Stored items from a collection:
⟨

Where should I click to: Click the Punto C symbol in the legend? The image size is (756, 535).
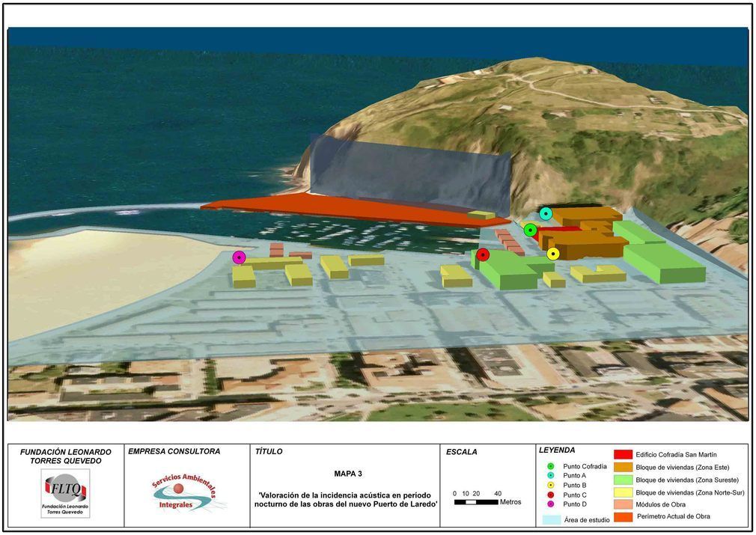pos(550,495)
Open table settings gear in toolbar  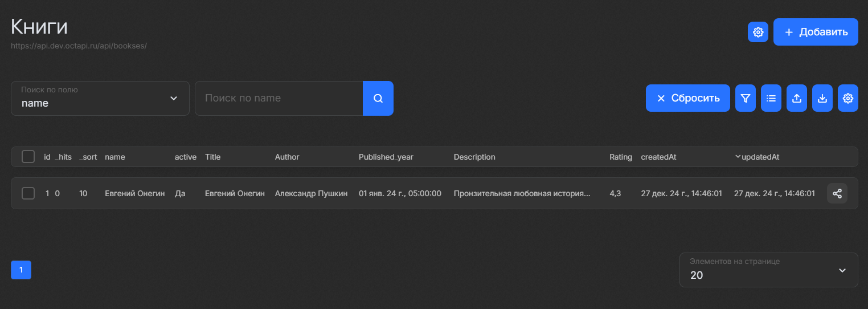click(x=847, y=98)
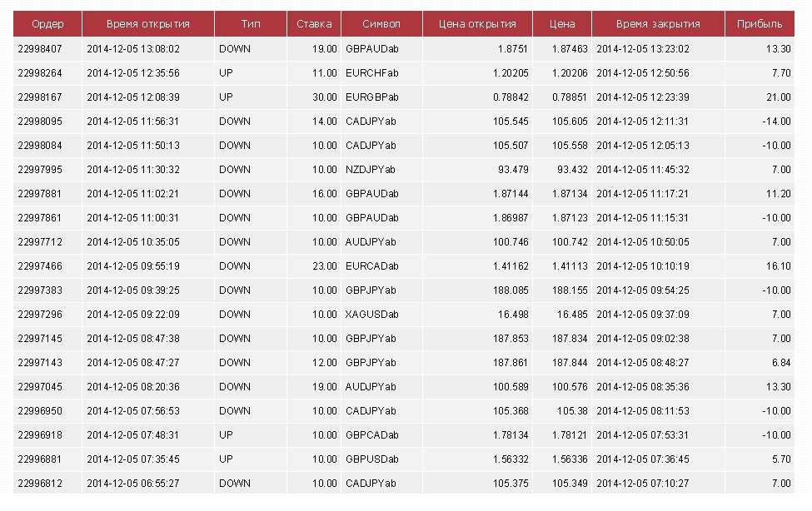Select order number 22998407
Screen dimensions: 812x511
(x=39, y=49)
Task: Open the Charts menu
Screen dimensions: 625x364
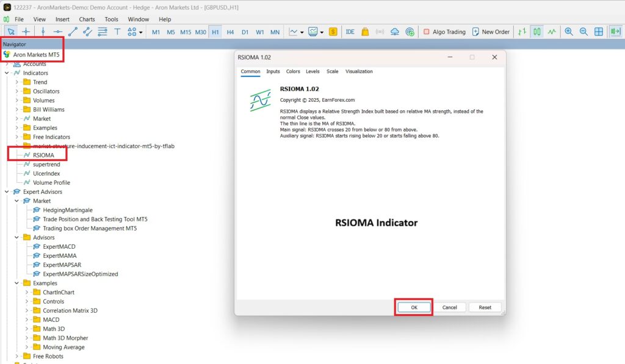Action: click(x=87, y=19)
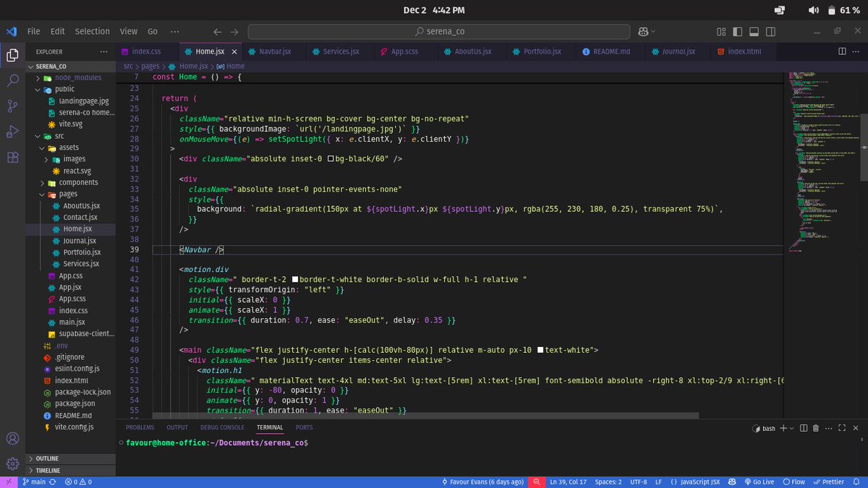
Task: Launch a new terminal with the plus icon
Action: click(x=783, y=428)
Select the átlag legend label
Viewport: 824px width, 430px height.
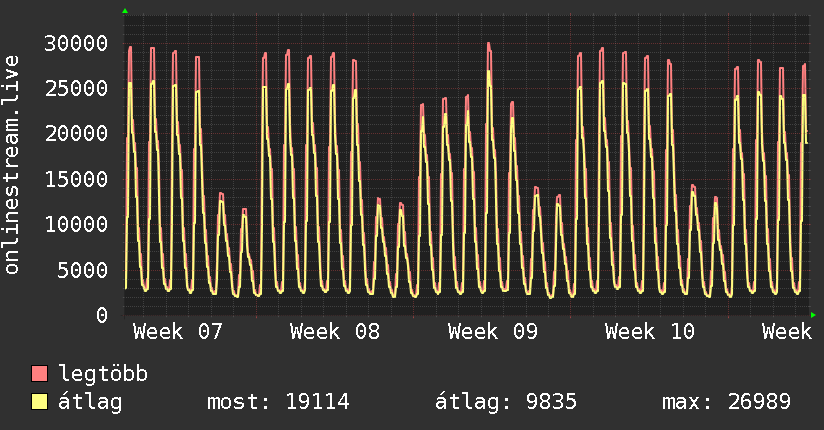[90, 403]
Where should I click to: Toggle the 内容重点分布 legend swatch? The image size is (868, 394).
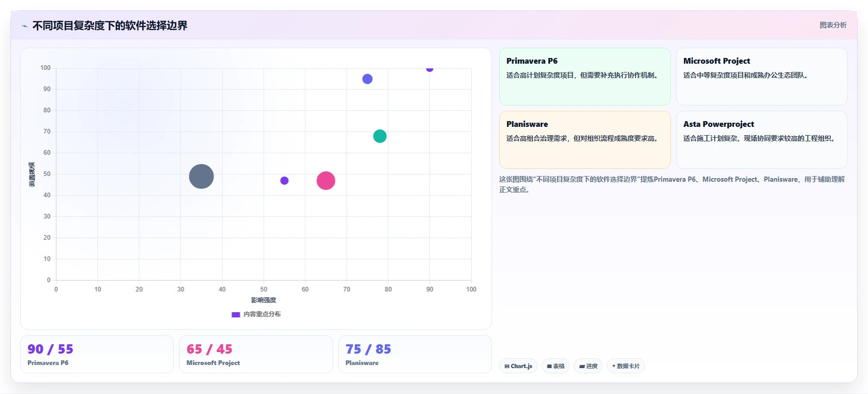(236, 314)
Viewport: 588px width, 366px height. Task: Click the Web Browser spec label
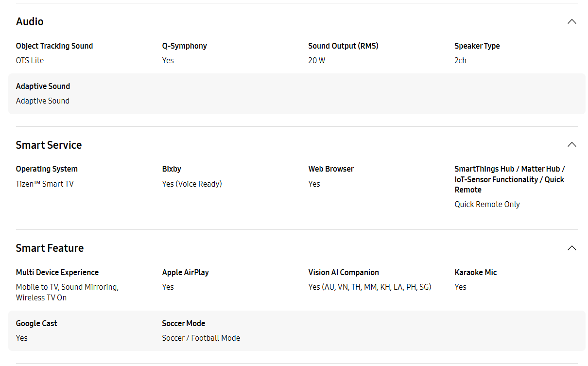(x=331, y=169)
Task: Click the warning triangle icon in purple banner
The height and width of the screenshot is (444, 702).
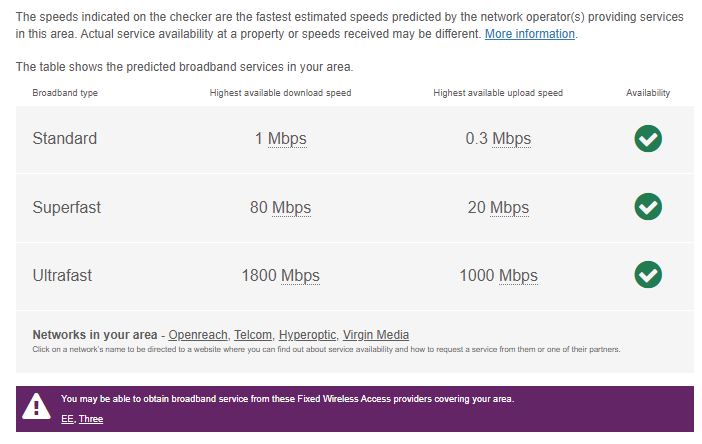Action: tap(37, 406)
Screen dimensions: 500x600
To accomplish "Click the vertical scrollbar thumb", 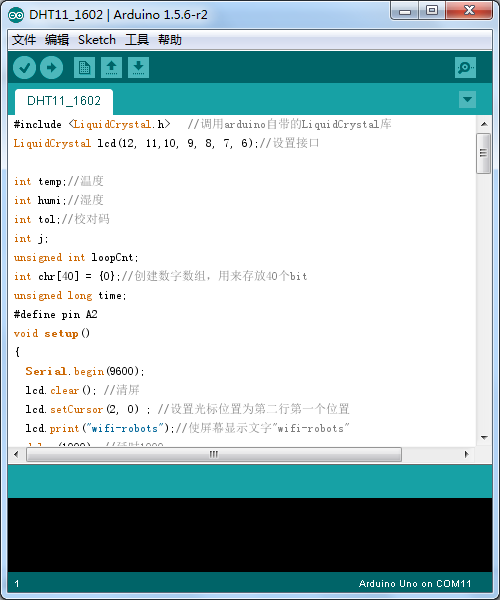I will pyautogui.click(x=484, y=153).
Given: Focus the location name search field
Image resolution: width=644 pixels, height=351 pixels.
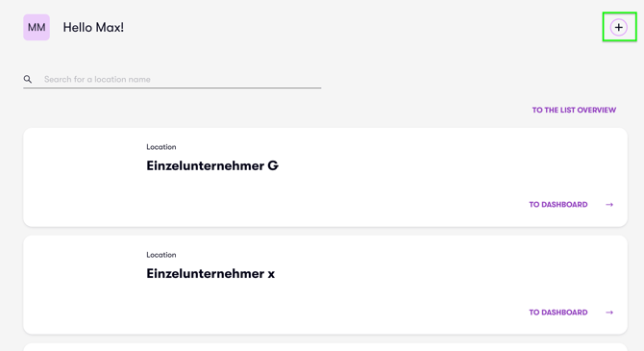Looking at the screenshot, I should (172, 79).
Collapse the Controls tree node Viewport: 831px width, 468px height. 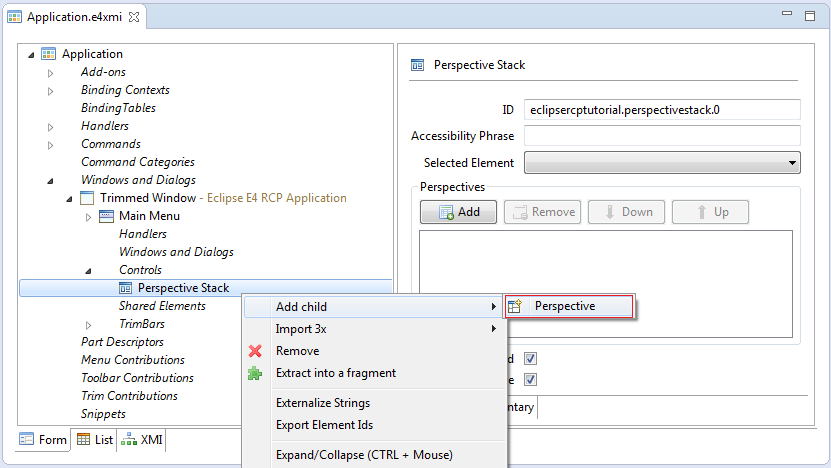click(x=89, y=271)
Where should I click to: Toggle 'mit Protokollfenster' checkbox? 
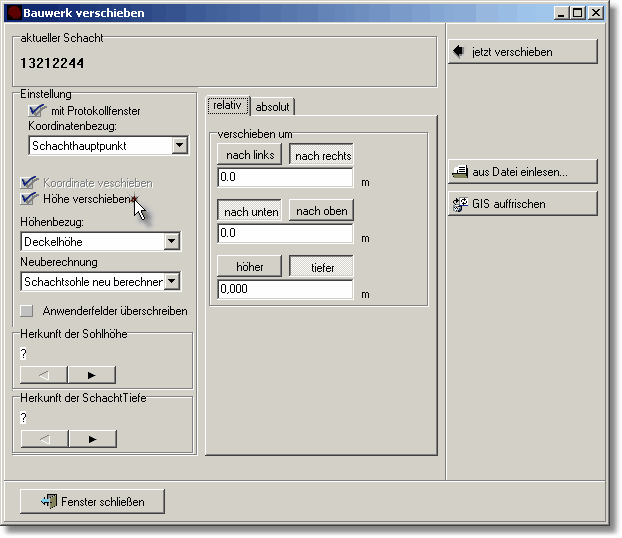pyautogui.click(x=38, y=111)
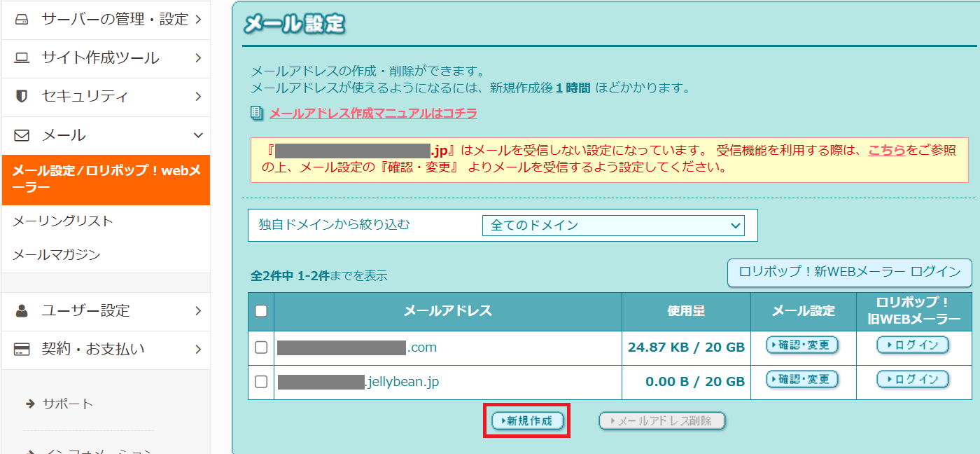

⟩

--- WORK REQUEST ---
Starting at the line containing "Select the átlag legend label" and finishing at the line containing "Screen dimensions: 500x600", return those lines exactly as they appear above, without the pictures.

--- TASK RESPONSE ---
Select the átlag legend label
Viewport: 824px width, 430px height.
[90, 403]
Where should I click to: Toggle the 内容重点分布 legend swatch? The image size is (868, 394).
(236, 314)
Viewport: 588px width, 366px height. Task: Click the Web Browser spec label
(x=331, y=169)
Task: Click the warning triangle icon in purple banner
The height and width of the screenshot is (444, 702).
Action: tap(37, 406)
Screen dimensions: 500x600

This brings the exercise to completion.